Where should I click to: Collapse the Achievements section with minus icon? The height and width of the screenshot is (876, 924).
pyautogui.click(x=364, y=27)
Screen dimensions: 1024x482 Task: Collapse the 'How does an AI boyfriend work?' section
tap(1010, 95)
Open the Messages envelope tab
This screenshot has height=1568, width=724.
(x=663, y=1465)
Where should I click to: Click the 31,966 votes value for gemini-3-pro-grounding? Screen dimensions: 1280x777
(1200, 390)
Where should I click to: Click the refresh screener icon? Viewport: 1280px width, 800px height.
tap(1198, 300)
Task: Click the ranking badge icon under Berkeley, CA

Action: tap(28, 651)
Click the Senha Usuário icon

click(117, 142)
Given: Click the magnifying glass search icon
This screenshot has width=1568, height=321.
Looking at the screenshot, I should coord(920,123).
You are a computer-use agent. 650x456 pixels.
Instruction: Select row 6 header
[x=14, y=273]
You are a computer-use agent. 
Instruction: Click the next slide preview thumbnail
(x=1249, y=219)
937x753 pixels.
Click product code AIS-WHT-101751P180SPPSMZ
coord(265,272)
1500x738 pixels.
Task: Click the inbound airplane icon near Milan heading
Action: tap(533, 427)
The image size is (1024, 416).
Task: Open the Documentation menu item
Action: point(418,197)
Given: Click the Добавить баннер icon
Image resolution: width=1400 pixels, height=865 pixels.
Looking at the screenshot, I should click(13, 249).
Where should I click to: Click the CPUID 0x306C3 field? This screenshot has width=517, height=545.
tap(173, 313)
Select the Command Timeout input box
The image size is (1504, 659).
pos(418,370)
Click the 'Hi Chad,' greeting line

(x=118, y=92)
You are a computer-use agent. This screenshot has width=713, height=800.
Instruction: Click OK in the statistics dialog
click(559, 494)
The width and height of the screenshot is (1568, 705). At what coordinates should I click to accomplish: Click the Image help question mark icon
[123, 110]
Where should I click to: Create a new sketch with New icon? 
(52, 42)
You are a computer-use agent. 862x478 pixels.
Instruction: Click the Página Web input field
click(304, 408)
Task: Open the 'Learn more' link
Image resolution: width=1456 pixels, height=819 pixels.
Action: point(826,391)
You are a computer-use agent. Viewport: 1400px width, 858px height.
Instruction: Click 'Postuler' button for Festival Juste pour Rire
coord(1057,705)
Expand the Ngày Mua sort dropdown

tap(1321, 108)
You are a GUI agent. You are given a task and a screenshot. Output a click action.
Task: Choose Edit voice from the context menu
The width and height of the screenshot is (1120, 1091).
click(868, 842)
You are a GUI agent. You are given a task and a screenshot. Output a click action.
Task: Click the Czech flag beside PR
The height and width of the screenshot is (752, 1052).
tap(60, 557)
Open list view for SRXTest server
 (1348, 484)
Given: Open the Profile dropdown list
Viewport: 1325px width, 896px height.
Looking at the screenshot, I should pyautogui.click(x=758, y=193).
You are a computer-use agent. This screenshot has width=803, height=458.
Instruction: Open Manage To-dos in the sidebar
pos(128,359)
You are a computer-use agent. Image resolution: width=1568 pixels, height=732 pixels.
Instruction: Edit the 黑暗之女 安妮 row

EXERCISE PROMPT: Rewrite all the items above as one numbered list, one line per entry, leaving out the blank lines.

RESPONSE TO THIS TASK:
1. Where should I click to: Collapse the Achievements section with minus icon? The height and width of the screenshot is (876, 924).
2. pyautogui.click(x=364, y=27)
3. Screen dimensions: 1024x482 Task: Collapse the 'How does an AI boyfriend work?' section
4. tap(1010, 95)
5. Open the Messages envelope tab
6. This screenshot has height=1568, width=724.
7. (x=663, y=1465)
8. Where should I click to: Click the 31,966 votes value for gemini-3-pro-grounding? Screen dimensions: 1280x777
9. (1200, 390)
10. Where should I click to: Click the refresh screener icon? Viewport: 1280px width, 800px height.
11. tap(1198, 300)
12. Task: Click the ranking badge icon under Berkeley, CA
13. Action: tap(28, 651)
14. Click the Senha Usuário icon
15. click(117, 142)
16. Given: Click the magnifying glass search icon
17. This screenshot has width=1568, height=321.
18. Looking at the screenshot, I should coord(920,123).
19. You are a computer-use agent. 650x456 pixels.
20. Instruction: Select row 6 header
21. [x=14, y=273]
22. You are a computer-use agent. 
23. Instruction: Click the next slide preview thumbnail
24. (x=1249, y=219)
25. 937x753 pixels.
26. Click product code AIS-WHT-101751P180SPPSMZ
27. coord(265,272)
28. 1500x738 pixels.
29. Task: Click the inbound airplane icon near Milan heading
30. Action: tap(533, 427)
31. The image size is (1024, 416).
32. Task: Open the Documentation menu item
33. Action: point(418,197)
34. Given: Click the Добавить баннер icon
35. Image resolution: width=1400 pixels, height=865 pixels.
36. Looking at the screenshot, I should click(13, 249).
37. Where should I click to: Click the CPUID 0x306C3 field? This screenshot has width=517, height=545.
38. tap(173, 313)
39. Select the Command Timeout input box
40. The image size is (1504, 659).
41. pos(418,370)
42. Click the 'Hi Chad,' greeting line
43. (x=118, y=92)
44. You are a computer-use agent. This screenshot has width=713, height=800.
45. Instruction: Click OK in the statistics dialog
46. click(559, 494)
47. The width and height of the screenshot is (1568, 705). At what coordinates should I click to accomplish: Click the Image help question mark icon
48. [123, 110]
49. Where should I click to: Create a new sketch with New icon? 
50. (52, 42)
51. You are a computer-use agent. 862x478 pixels.
52. Instruction: Click the Página Web input field
53. click(304, 408)
54. Task: Open the 'Learn more' link
55. Image resolution: width=1456 pixels, height=819 pixels.
56. Action: point(826,391)
57. You are a computer-use agent. Viewport: 1400px width, 858px height.
58. Instruction: Click 'Postuler' button for Festival Juste pour Rire
59. coord(1057,705)
60. Expand the Ngày Mua sort dropdown
61. tap(1321, 108)
62. You are a GUI agent. You are given a task and a screenshot. Output a click action.
63. Task: Choose Edit voice from the context menu
64. The width and height of the screenshot is (1120, 1091).
65. click(868, 842)
66. You are a GUI agent. You are given a task and a screenshot. Output a click action.
67. Task: Click the Czech flag beside PR
68. The height and width of the screenshot is (752, 1052).
69. tap(60, 557)
70. Open list view for SRXTest server
71.  (1348, 484)
72. Given: Open the Profile dropdown list
73. Viewport: 1325px width, 896px height.
74. Looking at the screenshot, I should pyautogui.click(x=758, y=193).
75. You are a computer-use agent. This screenshot has width=803, height=458.
76. Instruction: Open Manage To-dos in the sidebar
77. pos(128,359)
78. You are a computer-use agent. Image resolution: width=1568 pixels, height=732 pixels.
79. Instruction: Edit the 黑暗之女 安妮 row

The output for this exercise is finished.